## WHAT IS NEEDED
Give back exactly the lines of the material below, starting with the line with "Image resolution: width=1295" and going on through the line with "Click the 2.4 GHz QR code".

═══ RECORDS FOR THIS EXERCISE ═══

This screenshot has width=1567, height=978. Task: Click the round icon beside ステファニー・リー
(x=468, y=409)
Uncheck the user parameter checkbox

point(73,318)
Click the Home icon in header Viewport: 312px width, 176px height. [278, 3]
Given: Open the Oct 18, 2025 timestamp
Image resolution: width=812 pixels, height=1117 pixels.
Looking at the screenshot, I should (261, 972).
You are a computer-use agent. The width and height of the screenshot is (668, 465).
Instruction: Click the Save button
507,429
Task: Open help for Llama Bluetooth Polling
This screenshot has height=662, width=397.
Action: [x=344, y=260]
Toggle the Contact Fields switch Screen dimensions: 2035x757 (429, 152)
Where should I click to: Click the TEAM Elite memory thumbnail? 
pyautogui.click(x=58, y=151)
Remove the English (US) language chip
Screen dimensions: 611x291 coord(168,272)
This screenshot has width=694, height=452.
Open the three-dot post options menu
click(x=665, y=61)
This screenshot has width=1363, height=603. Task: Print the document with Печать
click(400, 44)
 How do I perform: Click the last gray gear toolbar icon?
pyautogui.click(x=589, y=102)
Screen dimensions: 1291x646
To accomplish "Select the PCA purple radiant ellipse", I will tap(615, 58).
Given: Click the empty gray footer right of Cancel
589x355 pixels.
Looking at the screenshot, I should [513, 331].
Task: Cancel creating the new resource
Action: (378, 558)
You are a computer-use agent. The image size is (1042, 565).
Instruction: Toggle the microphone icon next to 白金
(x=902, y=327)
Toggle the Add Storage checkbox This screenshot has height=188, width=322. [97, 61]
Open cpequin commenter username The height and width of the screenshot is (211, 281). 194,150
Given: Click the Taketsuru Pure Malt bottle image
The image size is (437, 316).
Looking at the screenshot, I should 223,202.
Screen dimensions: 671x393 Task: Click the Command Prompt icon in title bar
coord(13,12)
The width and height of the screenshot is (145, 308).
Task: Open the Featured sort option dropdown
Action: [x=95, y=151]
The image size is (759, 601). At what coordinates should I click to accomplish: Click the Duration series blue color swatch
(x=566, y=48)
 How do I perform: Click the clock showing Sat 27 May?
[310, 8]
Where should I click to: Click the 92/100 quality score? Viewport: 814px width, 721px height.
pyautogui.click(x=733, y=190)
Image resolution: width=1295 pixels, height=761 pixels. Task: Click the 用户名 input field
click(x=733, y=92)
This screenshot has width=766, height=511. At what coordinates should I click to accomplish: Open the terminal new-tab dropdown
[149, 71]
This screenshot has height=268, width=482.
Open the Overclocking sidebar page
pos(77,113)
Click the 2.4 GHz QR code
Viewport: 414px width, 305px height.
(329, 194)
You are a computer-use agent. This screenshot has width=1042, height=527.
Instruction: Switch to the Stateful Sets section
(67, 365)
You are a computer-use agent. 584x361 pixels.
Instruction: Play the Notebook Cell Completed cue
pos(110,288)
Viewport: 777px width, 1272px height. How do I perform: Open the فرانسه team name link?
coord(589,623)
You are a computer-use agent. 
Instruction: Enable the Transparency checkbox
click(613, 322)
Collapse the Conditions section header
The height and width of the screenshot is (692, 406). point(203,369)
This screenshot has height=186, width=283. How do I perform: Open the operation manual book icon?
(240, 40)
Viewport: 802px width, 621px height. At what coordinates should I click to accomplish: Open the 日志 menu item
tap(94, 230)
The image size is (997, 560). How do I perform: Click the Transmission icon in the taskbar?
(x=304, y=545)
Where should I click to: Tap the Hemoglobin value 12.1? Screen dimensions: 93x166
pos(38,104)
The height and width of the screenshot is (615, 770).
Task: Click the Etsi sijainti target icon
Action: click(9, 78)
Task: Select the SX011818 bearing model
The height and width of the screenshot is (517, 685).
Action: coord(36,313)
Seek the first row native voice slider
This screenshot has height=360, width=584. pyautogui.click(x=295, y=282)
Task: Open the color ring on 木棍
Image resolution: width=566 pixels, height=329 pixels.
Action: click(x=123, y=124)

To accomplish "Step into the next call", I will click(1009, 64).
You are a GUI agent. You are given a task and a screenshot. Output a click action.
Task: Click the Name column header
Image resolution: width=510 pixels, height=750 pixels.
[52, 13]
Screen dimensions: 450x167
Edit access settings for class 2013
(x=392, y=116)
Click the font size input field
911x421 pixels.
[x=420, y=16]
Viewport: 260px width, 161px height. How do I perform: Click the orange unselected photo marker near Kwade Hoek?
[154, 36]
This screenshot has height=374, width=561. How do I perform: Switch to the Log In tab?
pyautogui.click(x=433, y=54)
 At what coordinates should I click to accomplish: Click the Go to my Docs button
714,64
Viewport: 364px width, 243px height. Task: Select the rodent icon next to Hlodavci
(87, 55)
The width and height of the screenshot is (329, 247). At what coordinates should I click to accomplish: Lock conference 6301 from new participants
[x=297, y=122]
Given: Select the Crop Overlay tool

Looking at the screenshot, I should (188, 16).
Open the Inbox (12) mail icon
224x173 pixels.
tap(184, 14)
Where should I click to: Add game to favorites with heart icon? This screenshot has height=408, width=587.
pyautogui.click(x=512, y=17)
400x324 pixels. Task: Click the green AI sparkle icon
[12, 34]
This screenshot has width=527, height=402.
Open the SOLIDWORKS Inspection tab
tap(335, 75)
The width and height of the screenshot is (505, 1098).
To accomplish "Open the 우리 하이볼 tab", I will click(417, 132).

═══

## WRITTEN RESPONSE
Image resolution: width=1295 pixels, height=761 pixels. Task: Click the 用户名 input field
click(x=733, y=92)
This screenshot has width=766, height=511. At what coordinates should I click to accomplish: Open the terminal new-tab dropdown
[149, 71]
This screenshot has height=268, width=482.
Open the Overclocking sidebar page
pos(77,113)
Click the 2.4 GHz QR code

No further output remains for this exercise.